Taken together, a plausible scenario is that serum CPPs function as a ligand that triggers damages in vascular endothelial cells and osteoblastic transition in vascular smooth muscle cells, thereby leading to vascular calcification in CKD. In other words, CPP may be regarded as an endogenous “pathogen” that circulates in the blood and causes vascular calcification. Because serum CPP levels can be high even when serum phosphate levels are within normal range,21 this hypothesis explains why vascular calcification occurs in CKD patients whose serum phosphate levels are not elevated. It also explains why calcium-free binders tend to be more beneficial than calcium-containing binders.

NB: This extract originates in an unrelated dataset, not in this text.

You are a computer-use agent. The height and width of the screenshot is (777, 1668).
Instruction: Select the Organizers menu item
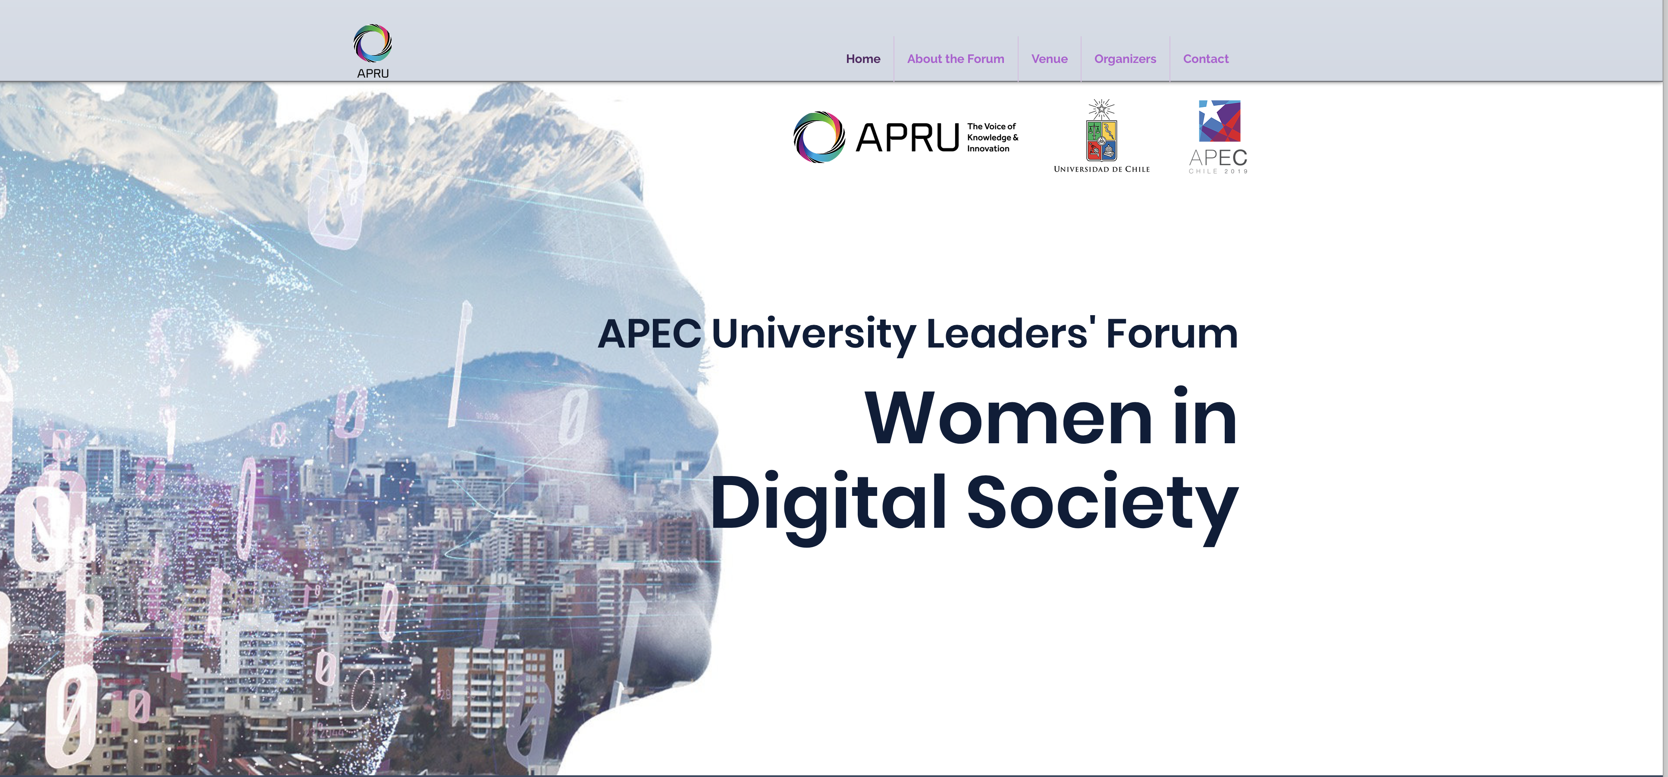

Many questions must be addressed before this “CPP theory of CKD” is verified: Where do serum CPPs come from? The fact that CPPs are found in the serum of CKD patients with normal serum calcium and phosphate levels has raised the possibility that formation of CaP crystals (nucleation) may not necessarily take place in situ in the blood. It is possible that CaP crystals generated somewhere else may enter the blood stream and bind to Fetuin-A to become CPPs. Then, where is the place of nucleation and why is nucleation accelerated in CKD patients? Obviously it is of critical importance to identify the cell-surface receptor for CPPs. If these questions are addressed and the CPP theory of CKD is verified, CPP may be justified as a diagnostic marker for vascular calcification in CKD. Recently, a new assay was reported, which measured a physical property of serum CPPs as colloid particles in vitro to determine the overall calcification propensity of serum.30 In fact, the result of this assay was independently associated with aortic stiffness and mortality.31 In addition, CPP may be justified as a novel therapeutic target. Suppression of CPP formation or action by inhibitors for CaP crystal formation or putative CPP receptor may become a novel strategy for the treatment of CKD.

Conflict of interest

The authors declare that there is no conflict of interest associated with this manuscript.

Figure 1. Calciprotein particle.

Figure 2. Measurement of the serum CPP level.